Междометья рождая, что вслед им властного
глагола ожидают. Он откроет путь на порог,

за которым и чёрный лес, и пажити дымные
не черны. Не смерть там смерчи пустынные.
Они – исток, что питает и силу, и влагу мою.
Они – сумма выдохов и всхлипов последних.
Они – плач сзади идущих, восторги передних.
Они – не сметут, но удержат на самом краю

души, что над городом в этом ливне парящие.
Соль в слезе растворив, воспоминанья дарящие
зрачкам, их готовят они для нового блика луча.
Он вернётся в них, и быстрей, чем в игольное
ушко верблюд, в мысль войдёт, чтоб дольняя
лоза – цвела и лёгким – касанье руки до плеча

стало под потоком моим – неистово хлещущим.
На трамваи, такси, электрички и к трепещущим
на ветру петуниям на клумбах прибивая листву,
чтобы корни питать их, и огни красные, синие
лепестков разжигать. Для них ливни, что скинии, –
готовят их к росту и к последних дней торжеству.

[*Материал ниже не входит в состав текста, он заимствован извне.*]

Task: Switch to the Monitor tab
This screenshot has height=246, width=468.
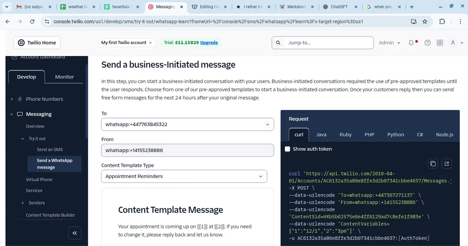Action: click(x=64, y=77)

Как и всех, кто под арки спешит, и сбегающих
с шумных торжищ, где размываю ветшающих
виноградарей гипсовых. Рушится с ними стена,
ограждавшая их от напора бурьяна и от диких
пастбищ пчелиных за ним, – до шорохов тихих
растёкшихся капель, что в себя соберёт белена.

И чернозёма так жижу насытить едкою солью.
Так и молнии, в узел, наверху такою же болью
души вяжут, как, при долгом прощании, – глаза.
Над коньком черепичным и кружевом капители,
над зелёными сопками, где мокры аянские ели,
над степью стылой, где спит под камнями гюрза.

Так всей силой их и той, что смыкает в объятия
на перроне двоих, остаются во мне – все платья,
все береты, плащи на ушедших вдоль мостовой.
Они сообща все мысли сотрут о пугающем часе.
И, над паром земли, возвратят голубей восвояси.
И к истокам моим приведут, как дорога домой.